O Banco Central continua preocupado com o elevado nível da dívida pública interna. E, segundo os economistas, é necessário haver maior controlo da despesa pública, uma vez que esta também exerce pressão sobre o sistema financeiro.

Prime Rate desce para 16,50% em Outubro

A taxa de juro de referência para o crédito em Moçambique vai manter-se nos 16,50% durante o mês de Outubro, anunciou a Associação Moçambicana de Bancos (AMB) em comunicado. O anúncio surge dias após a actualização da política monetária.

O custo do dinheiro poderá tornar-se mais baixo nos próximos dias, dado que a taxa de juro da política monetária tende a reduzir. No passado dia 29 de Setembro, o governador do Banco de Moçambique, Rogério Zandamela, anunciou a descida deste instrumento de 10,25% para 9,75%.

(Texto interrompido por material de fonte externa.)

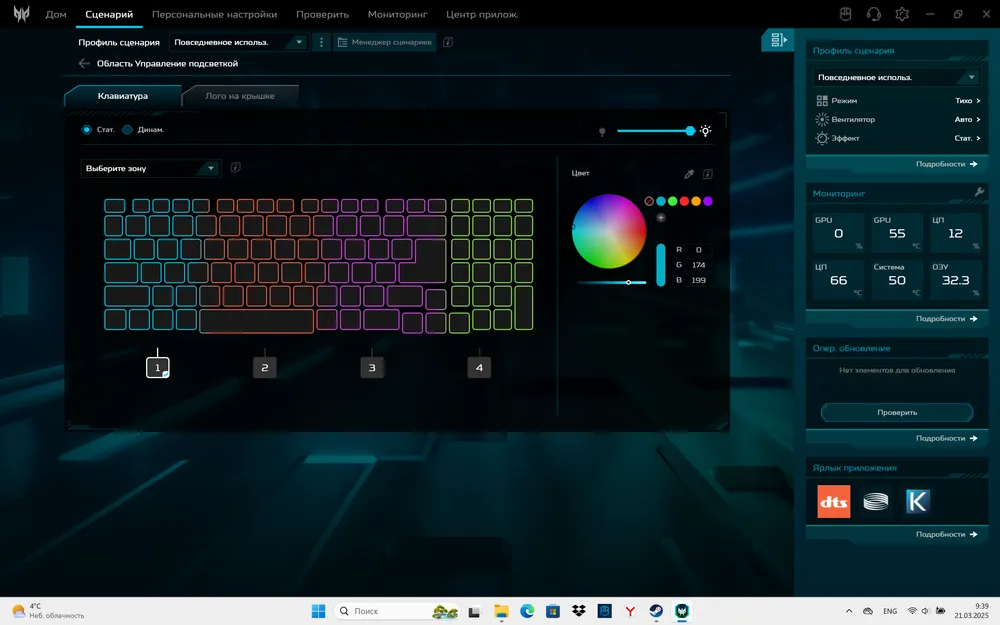
Task: Click the add custom color plus icon
Action: point(660,217)
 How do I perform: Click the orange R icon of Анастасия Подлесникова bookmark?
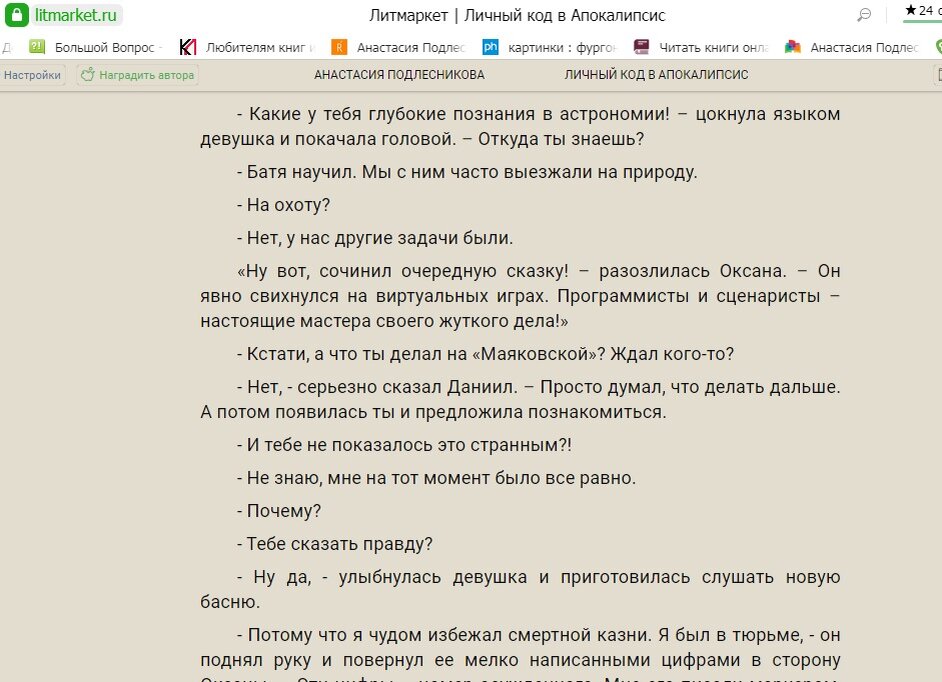pos(338,46)
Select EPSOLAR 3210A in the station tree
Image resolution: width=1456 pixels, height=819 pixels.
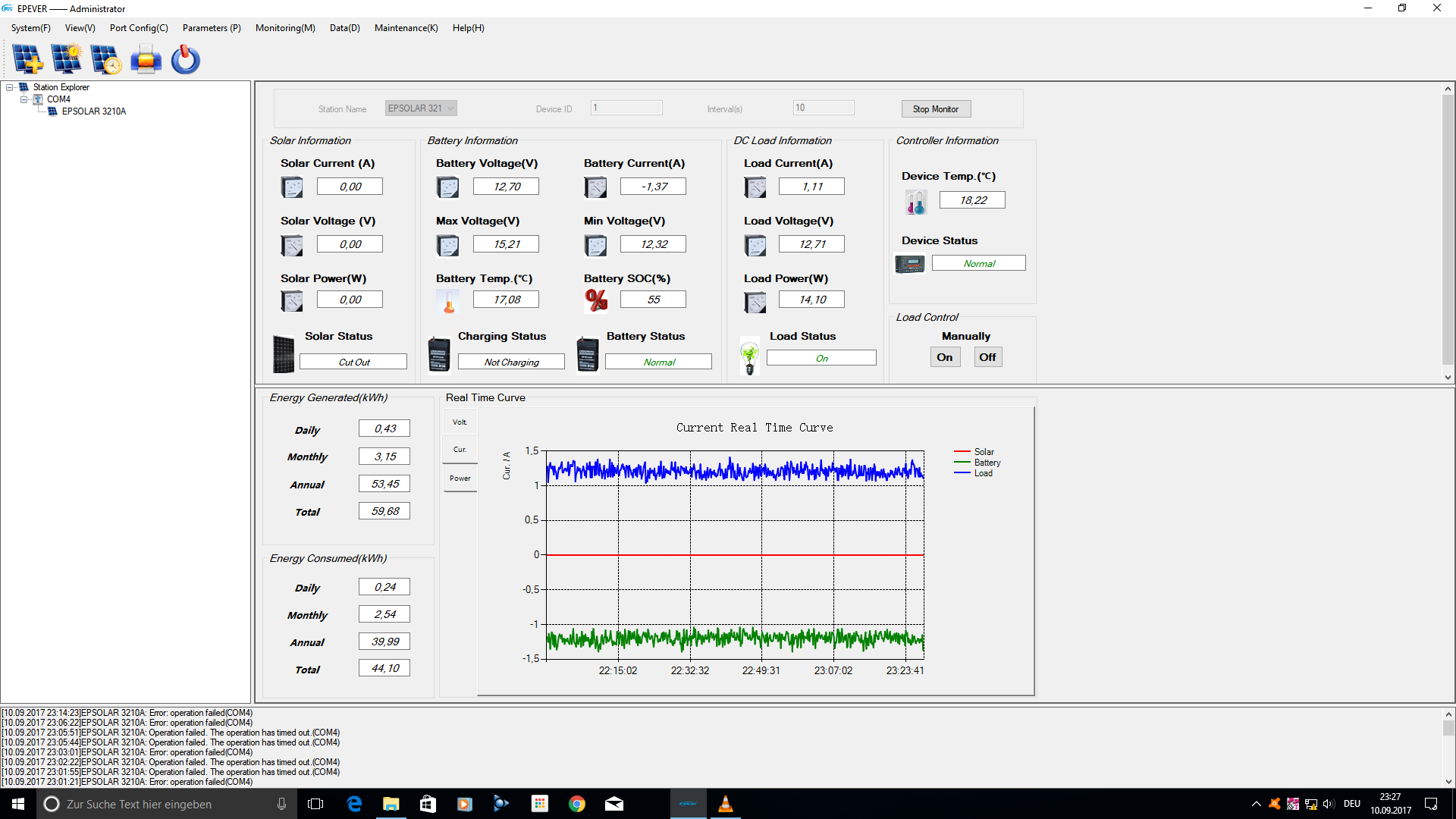point(94,111)
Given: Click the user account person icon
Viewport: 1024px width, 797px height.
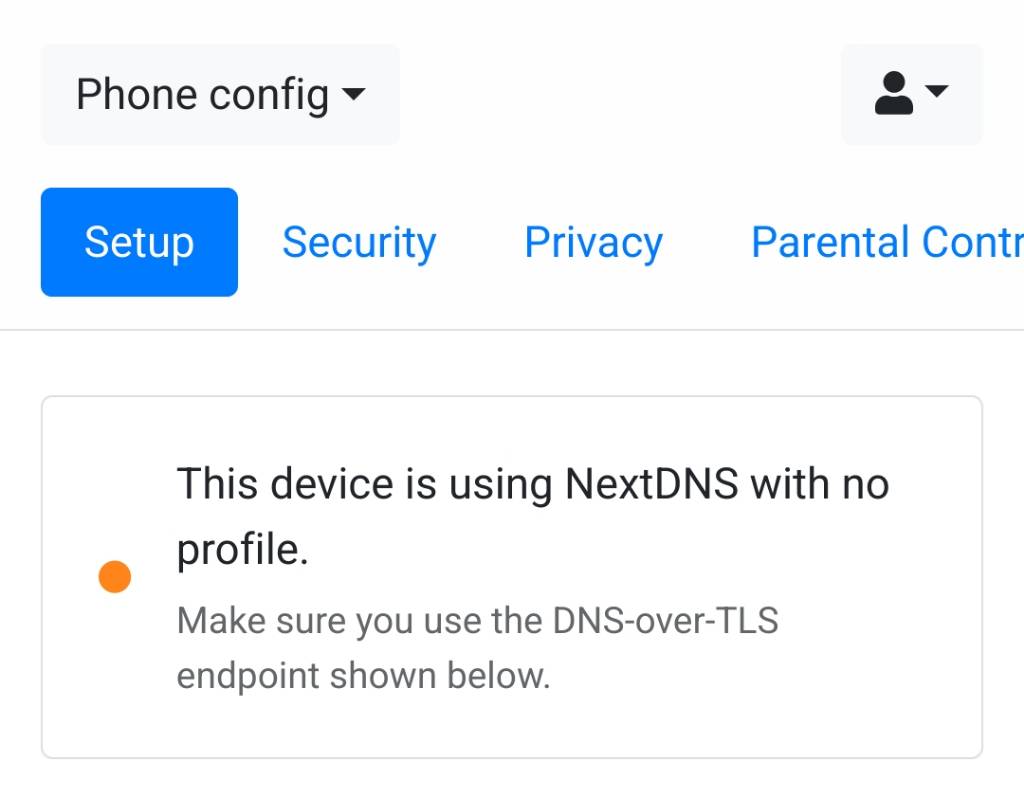Looking at the screenshot, I should pos(893,94).
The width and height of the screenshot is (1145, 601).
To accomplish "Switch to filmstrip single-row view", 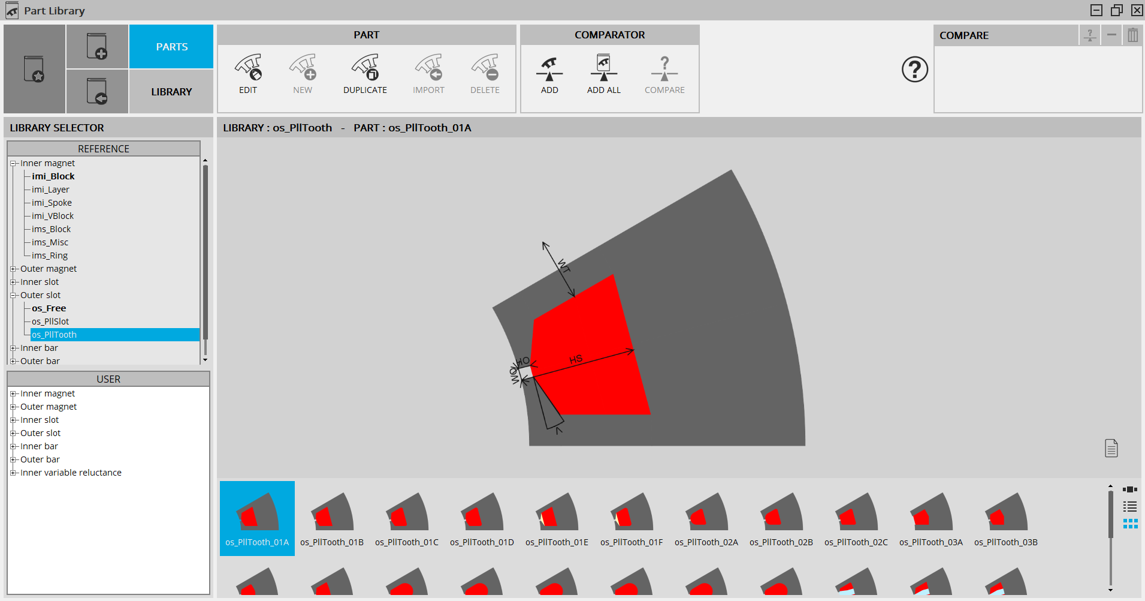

A Prime Rate resulta da soma do Indexante Único, calculado pelo Banco de Moçambique (fixado em 10,30%), com o Prémio de Custo, definido pela AMB (estabelecido em 6,20%). Este mecanismo visa aumentar a transparência na formação das taxas de juro variáveis e reforçar a transmissão da política monetária.

Desde Janeiro de 2024 que se registam descidas sucessivas, após seis meses em que a taxa permaneceu no valor histórico de 24,10%. Em Agosto caiu para 17,20% e em Setembro para 16,50%, valor que agora se mantém em Outubro.

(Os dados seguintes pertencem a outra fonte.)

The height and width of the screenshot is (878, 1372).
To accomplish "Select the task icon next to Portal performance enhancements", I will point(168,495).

As instituições financeiras devem aplicar esta taxa como referência em operações de crédito de taxa variável, acrescentando ou reduzindo um spread em função do risco do cliente e da operação. Nos bancos comerciais, os spreads variam entre 1% e 12%, consoante o tipo de crédito — habitação, consumo, leasing mobiliário ou imobiliário, bem como empréstimos de curto e longo prazo. Já nas instituições de microfinanças, os spreads são significativamente superiores: para créditos de consumo a particulares podem atingir 64,45%, enquanto para crédito a empresas oscilam entre 4% e 25,50%.

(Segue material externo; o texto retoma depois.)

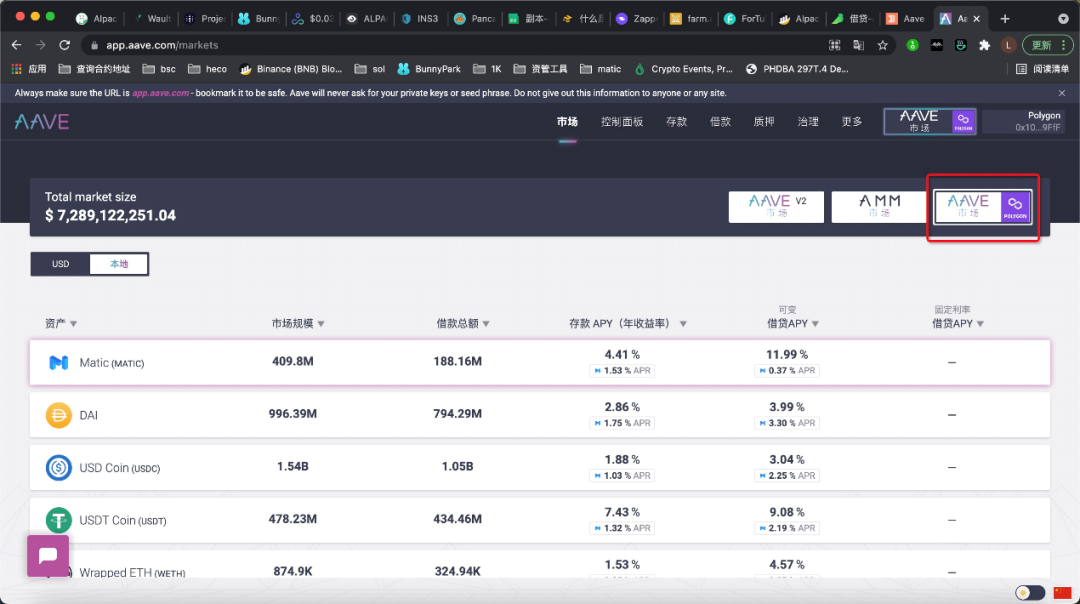Change language via the China flag icon
Screen dimensions: 1080x604
(1062, 592)
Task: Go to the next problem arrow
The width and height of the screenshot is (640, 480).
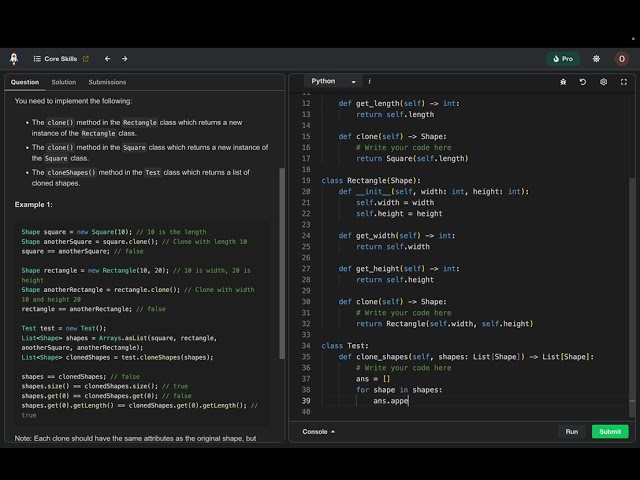Action: (x=124, y=59)
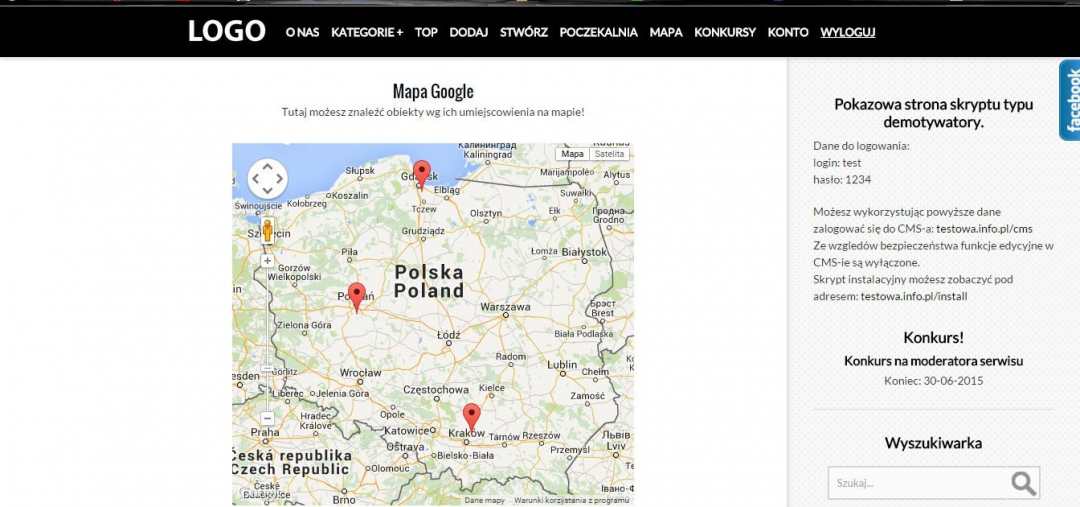Go to the KONKURSY page
1080x507 pixels.
(724, 32)
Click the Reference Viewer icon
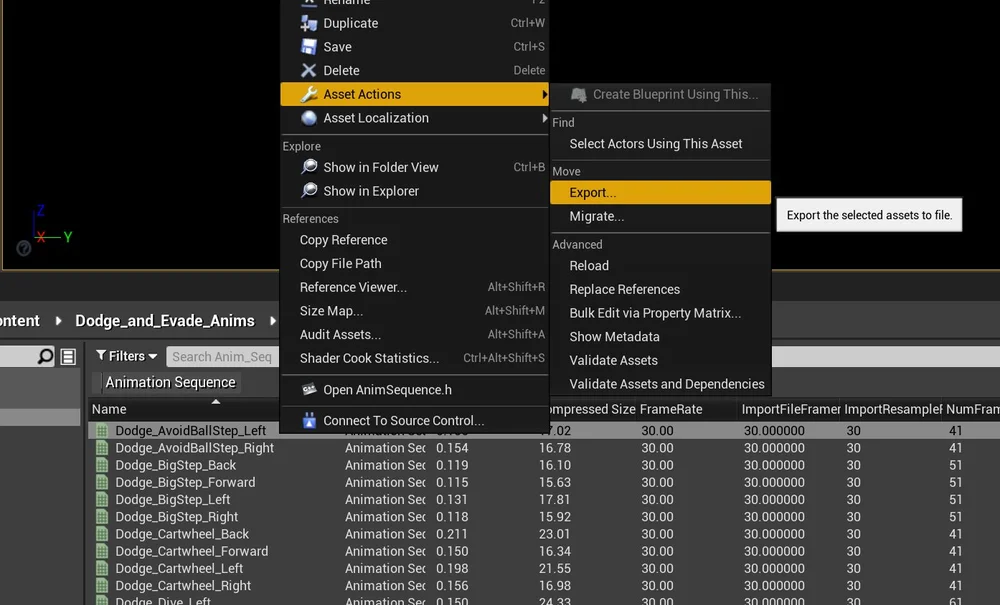Viewport: 1000px width, 605px height. click(309, 287)
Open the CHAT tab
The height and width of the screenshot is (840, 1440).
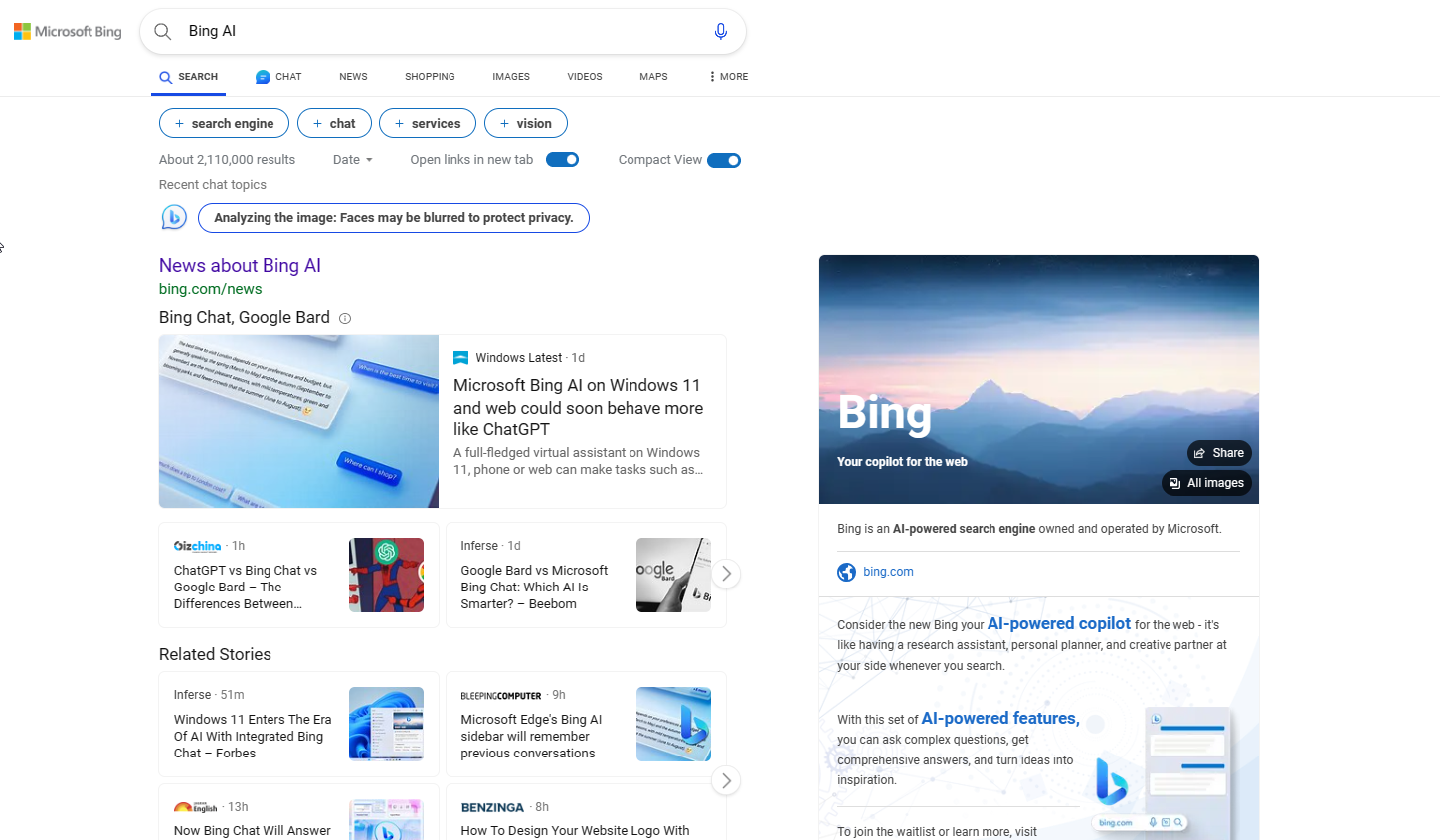[x=277, y=76]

O documento estabelece ainda condições uniformes para a concessão de crédito. Nos bancos comerciais exige-se um histórico bancário mínimo de seis meses, ausência de incidentes na Central de Registos de Crédito, garantias que cubram até 120% do valor financiado e contratação de seguros obrigatórios. O prazo máximo é de 20 anos para habitação, 5 anos para consumo e 7 anos para empresas. Nas microfinanças, as condições seguem princípios semelhantes, mas adaptados ao perfil dos clientes: são requeridos comprovativos de rendimento, colaterais, garantias e seguros. Para funcionários públicos existe um regime especial que permite prazos até 84 meses, com retenção das prestações directamente na fonte.

Desde Setembro de 2022 que a taxa directora se mantinha nos 17,25%, mas a partir de Janeiro de 2024 iniciou-se um ciclo de cortes graduais que já acumula uma descida de 700 pontos base. Apesar disso, a Prime Rate apenas acompanhou parcialmente este movimento, reduzindo cerca de 600 pontos base no mesmo período.